Japan, and Then Germany

Moving to Japan was the first crack of light. Living among that politeness, discipline, honesty, and almost devotional cleanliness, I slowly began measuring myself against something other than other people's expectations. Japan did not lecture me. It simply showed me a different way to hold a life, and I have written separately about what those four years rewired in me and the gratitude it turned into a daily practice.

Germany, later, sharpened it further. It made me more self-aware, more direct, and it gave me something I had never been taught to value at home: clean boundaries, around my emotions, my time, and my privacy. Distance from the culture that raised me was what finally let me see it clearly, to tell which of its weights were load-bearing and which I had simply never thought to question. You rarely get to choose the expectations you are handed as a child.
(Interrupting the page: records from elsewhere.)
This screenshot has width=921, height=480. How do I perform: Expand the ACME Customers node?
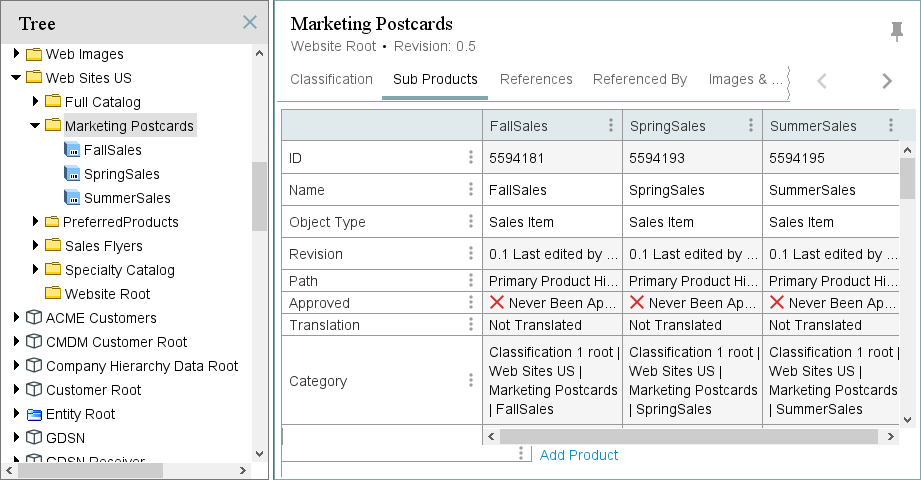16,318
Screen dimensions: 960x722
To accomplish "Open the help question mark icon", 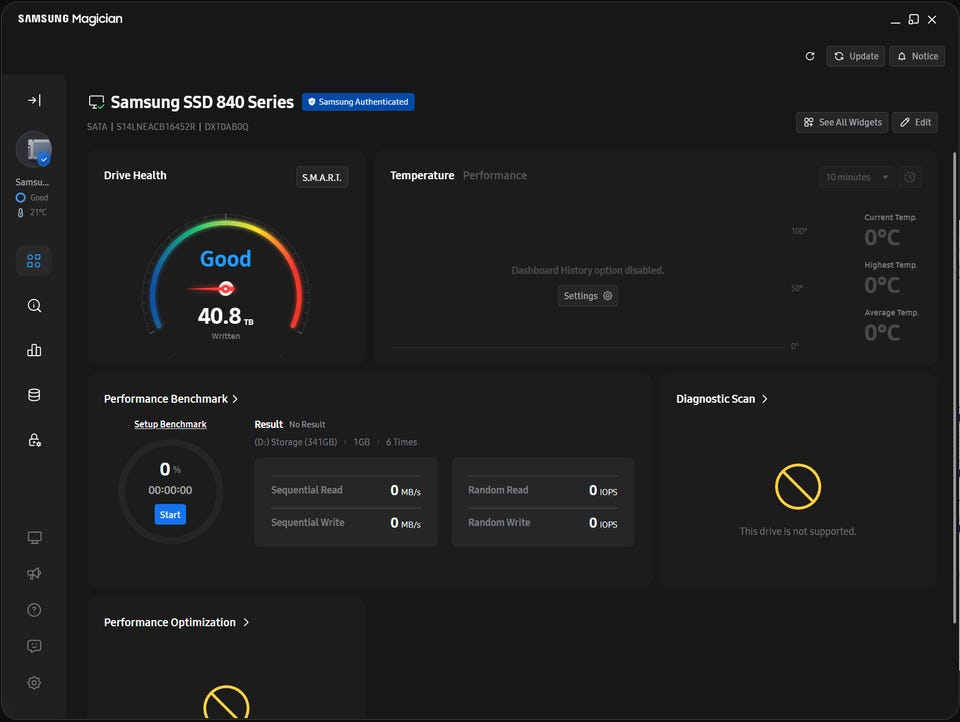I will (34, 610).
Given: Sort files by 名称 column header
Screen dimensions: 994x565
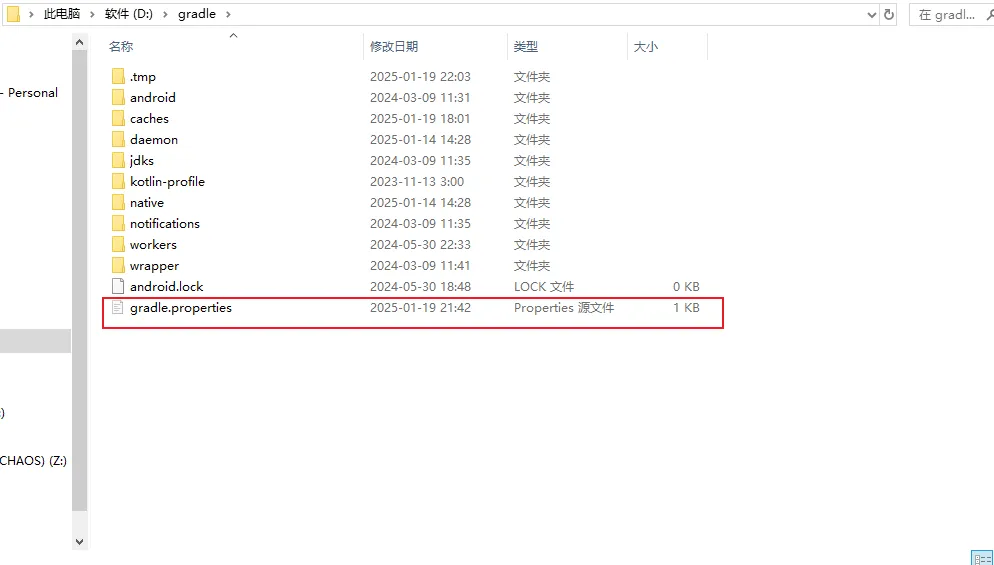Looking at the screenshot, I should pos(121,47).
You do, eventually, get to choose which ones you keep.

putting it down

How I Put the Baggage Down

I did not set the weight down all at once. It came as three slow corrections, and I am still making them. The first was to redefine success on my own terms, to stop holding myself against a yardstick I had been handed rather than chosen, and to ask what fulfilment actually looked like for me instead of what it was supposed to look like. The second was to stop treating life as a race with a single finish line, and to let learning and growing and simply living count for something on their own, not only as fuel for the next milestone. The third, and by far the hardest, was to loosen my grip on external validation. Self-worth borrowed from other people's approval always gets called back at the worst possible moment; the peace you build from the inside does not.

None of this means the expectations vanished. My family still has them. The culture still has them. What changed is that I stopped treating every one of them as a debt I was obliged to pay in full.

It is always allowed to correct yourself and set your course right again. And the correction that matters most is also the smallest and the hardest: to appreciate yourself for who you are, not only for what you achieve.

That is the moment the weight finally lightens. Not because anyone lifted it off you, but because you stopped agreeing to carry all of it.